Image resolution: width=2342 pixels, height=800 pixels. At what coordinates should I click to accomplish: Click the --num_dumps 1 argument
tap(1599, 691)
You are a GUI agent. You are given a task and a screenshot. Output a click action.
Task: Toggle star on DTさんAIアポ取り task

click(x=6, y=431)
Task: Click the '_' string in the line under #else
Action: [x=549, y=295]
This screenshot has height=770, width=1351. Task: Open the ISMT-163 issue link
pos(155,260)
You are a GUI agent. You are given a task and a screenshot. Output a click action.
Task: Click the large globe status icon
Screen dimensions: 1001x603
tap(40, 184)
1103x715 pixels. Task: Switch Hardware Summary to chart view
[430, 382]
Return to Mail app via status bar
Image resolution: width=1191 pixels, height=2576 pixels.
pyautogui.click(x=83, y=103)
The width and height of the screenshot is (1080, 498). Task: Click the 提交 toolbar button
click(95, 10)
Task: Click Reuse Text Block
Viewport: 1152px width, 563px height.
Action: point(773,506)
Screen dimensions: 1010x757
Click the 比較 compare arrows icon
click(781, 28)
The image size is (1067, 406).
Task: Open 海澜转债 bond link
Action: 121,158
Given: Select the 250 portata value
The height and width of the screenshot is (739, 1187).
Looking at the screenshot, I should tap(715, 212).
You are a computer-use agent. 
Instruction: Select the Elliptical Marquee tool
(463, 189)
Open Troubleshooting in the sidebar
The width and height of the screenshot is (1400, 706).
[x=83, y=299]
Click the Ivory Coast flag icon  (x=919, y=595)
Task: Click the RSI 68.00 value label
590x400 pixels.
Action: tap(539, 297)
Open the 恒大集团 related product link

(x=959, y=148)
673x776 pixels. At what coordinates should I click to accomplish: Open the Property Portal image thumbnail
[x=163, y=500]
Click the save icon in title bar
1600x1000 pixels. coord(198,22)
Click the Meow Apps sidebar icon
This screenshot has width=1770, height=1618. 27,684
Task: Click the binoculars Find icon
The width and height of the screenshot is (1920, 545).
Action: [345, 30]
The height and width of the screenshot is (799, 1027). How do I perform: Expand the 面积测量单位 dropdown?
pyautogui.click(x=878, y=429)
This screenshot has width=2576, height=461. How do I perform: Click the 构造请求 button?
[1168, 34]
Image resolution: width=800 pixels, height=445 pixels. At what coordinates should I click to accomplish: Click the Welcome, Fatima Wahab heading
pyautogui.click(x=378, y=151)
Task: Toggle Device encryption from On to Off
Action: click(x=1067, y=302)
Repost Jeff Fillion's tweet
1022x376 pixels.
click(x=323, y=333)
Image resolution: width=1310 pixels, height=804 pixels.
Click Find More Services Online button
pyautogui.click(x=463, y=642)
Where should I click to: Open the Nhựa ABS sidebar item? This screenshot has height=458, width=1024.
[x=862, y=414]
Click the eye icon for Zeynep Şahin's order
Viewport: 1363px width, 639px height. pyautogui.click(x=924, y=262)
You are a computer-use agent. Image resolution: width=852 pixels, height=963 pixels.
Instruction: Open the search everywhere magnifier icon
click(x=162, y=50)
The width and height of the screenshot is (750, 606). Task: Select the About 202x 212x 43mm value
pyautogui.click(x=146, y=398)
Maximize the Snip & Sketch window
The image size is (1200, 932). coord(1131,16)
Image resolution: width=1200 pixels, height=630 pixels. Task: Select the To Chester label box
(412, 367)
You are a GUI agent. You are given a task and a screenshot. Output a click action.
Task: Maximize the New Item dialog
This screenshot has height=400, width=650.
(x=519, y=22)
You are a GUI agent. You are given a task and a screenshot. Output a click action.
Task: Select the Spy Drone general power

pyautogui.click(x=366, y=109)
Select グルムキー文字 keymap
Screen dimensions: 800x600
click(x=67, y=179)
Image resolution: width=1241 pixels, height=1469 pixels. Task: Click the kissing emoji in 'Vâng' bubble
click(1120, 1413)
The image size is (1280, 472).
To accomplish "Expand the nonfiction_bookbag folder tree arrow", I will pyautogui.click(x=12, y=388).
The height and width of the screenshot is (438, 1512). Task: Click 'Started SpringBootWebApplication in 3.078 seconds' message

WHAT YOU WILL DO
Copy from the entries above each line in which the string "computer" can be found.

ANSWER
You are a computer-use agent. 
You are a computer-use agent. Image resolution: width=852 pixels, height=963 pixels.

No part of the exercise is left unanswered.